Nitric oxide induces airway smooth muscle cell relaxation by decreasing the frequency of agonist-induced Ca2+ oscillations.

Nitric oxide (NO) induces airway smooth muscle cell (SMC) relaxation, but the underlying mechanism is not well understood. Consequently, we investigated the effects of NO on airway SMC contraction, Ca(2+) signaling, and Ca(2+) sensitivity in mouse lung slices with phase-contrast and confocal microscopy. Airways that were contracted in response to the agonist 5-hydroxytryptamine (5-HT) transiently relaxed in response to the NO donor, NOC-5. This NO-induced relaxation was enhanced by zaprinast or vardenafil, two selective inhibitors of cGMP-specific phosphodiesterase-5, but blocked by ODQ, an inhibitor of soluble guanylyl cyclase, and by Rp-8-pCPT-cGMPS, an inhibitor of protein kinase G (PKG). Simultaneous measurements of airway caliber and SMC Ca(2+) revealed that airway contraction induced by 5-HT correlated with the occurrence of Ca(2+) oscillations in the airway SMCs. Airway relaxation induced by NOC-5 was accompanied by a decrease in the frequency of these Ca(2+) oscillations. The cGMP analogues and selective PKG activators 8Br-cGMP and 8pCPT-cGMP also induced airway relaxation and decreased the frequency of the Ca(2+) oscillations.
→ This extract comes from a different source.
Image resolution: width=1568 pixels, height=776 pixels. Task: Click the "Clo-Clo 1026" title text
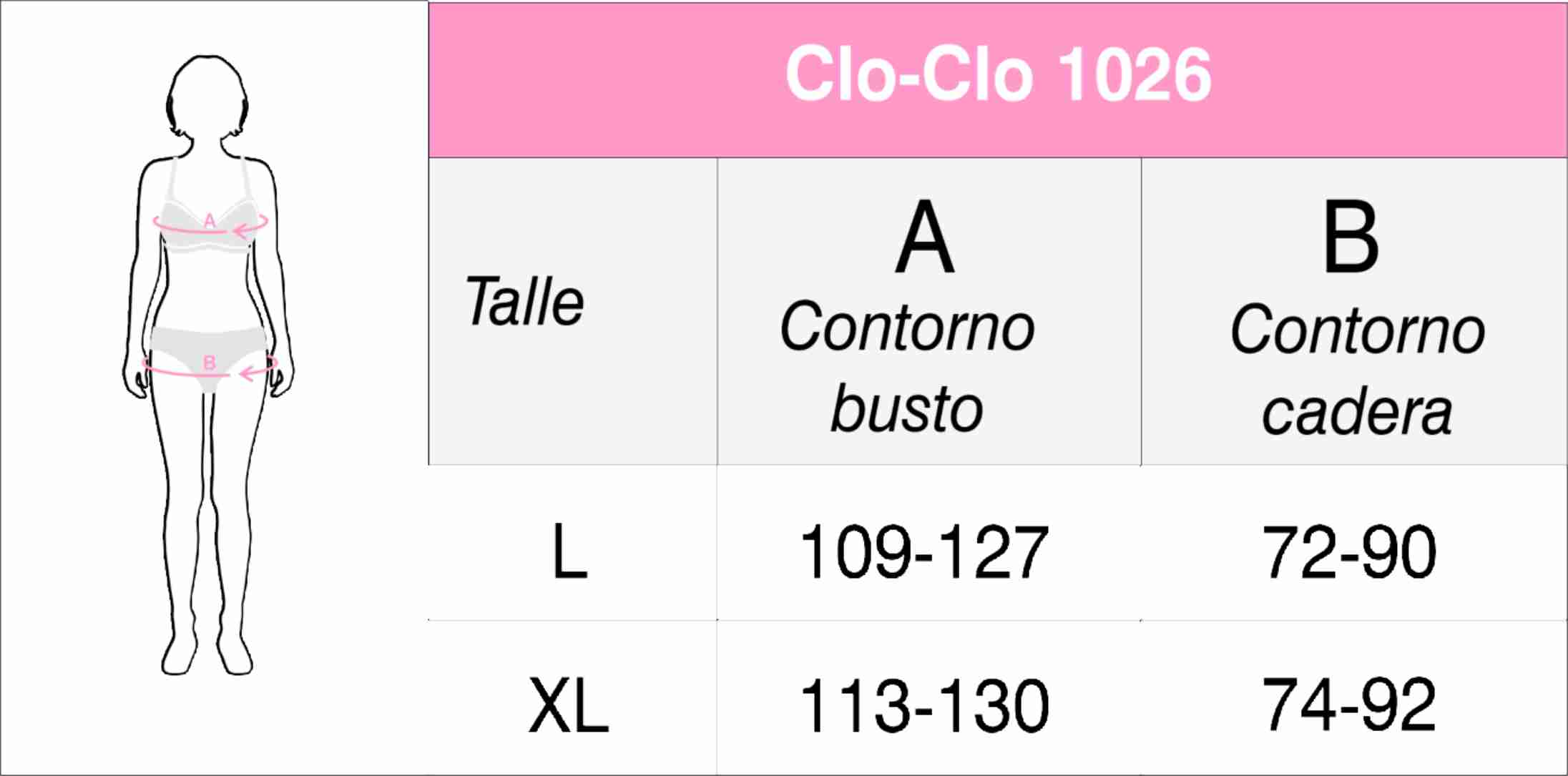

NOC-5 inhibited the increase of Ca(2+) and contraction induced by the photolytic release of inositol 1,4,5-trisphosphate (IP(3)) in airway SMCs. The effect of NO on the Ca(2+) sensitivity of the airway SMCs was examined in lung slices permeabilized to Ca(2+) by treatment with caffeine and ryanodine. Neither NOC-5 nor 8pCPT-cGMP induced relaxation in agonist-contracted Ca(2+)-permeabilized airways. Consequently, we conclude that NO, acting via the cGMP-PKG pathway, induced airway SMC relaxation by predominately inhibiting the release of Ca(2+) via the IP(3) receptor to decrease the frequency of agonist-induced Ca(2+) oscillations.